*Data extract:*

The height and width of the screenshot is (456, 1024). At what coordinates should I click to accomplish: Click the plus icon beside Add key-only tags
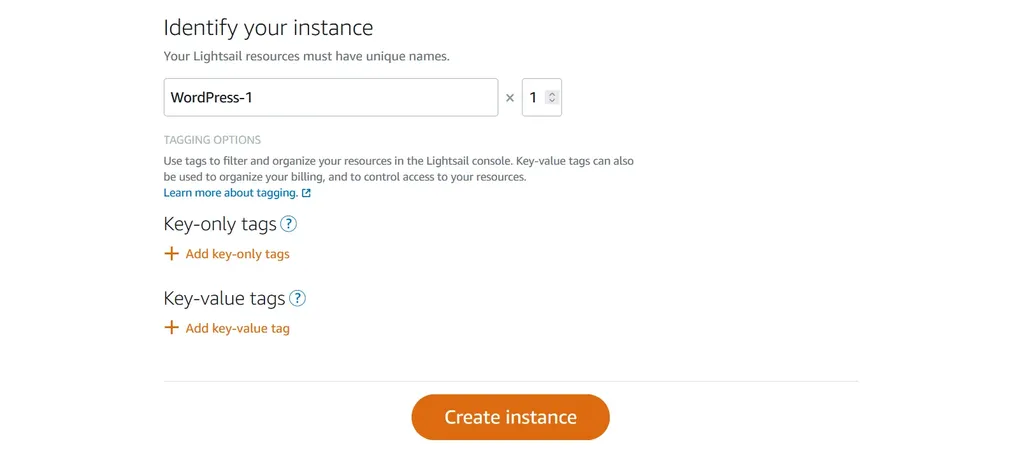(171, 254)
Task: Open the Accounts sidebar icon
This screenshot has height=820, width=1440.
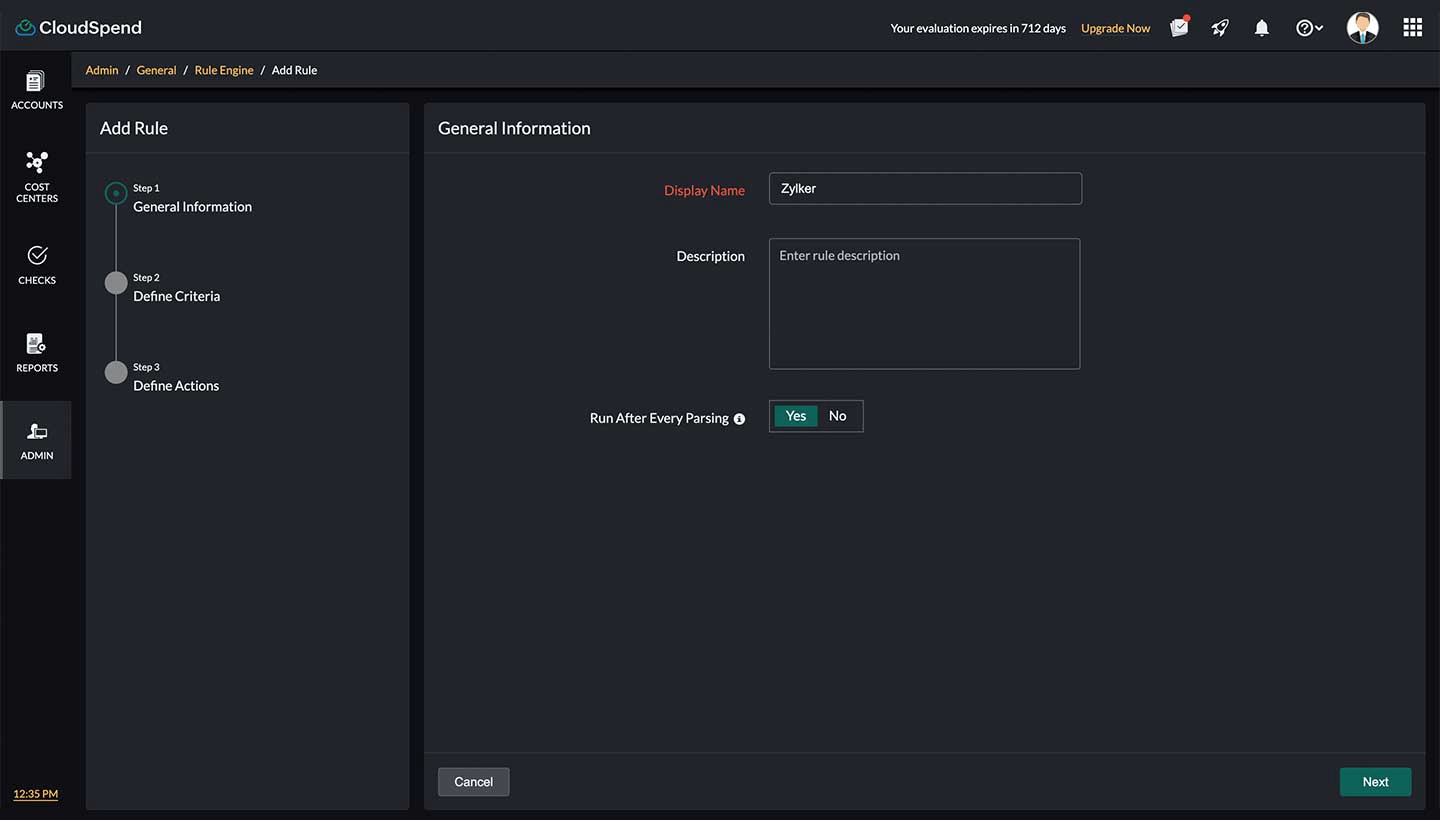Action: tap(36, 88)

*About this task:* Please write out exactly the lines starting at the one that contains "Task: Open the Accounts sidebar icon" and ending with the final line of the entries, both ends included. Do not write out any pictures.

*Response for this exercise:*
Task: Open the Accounts sidebar icon
This screenshot has height=820, width=1440.
Action: tap(36, 88)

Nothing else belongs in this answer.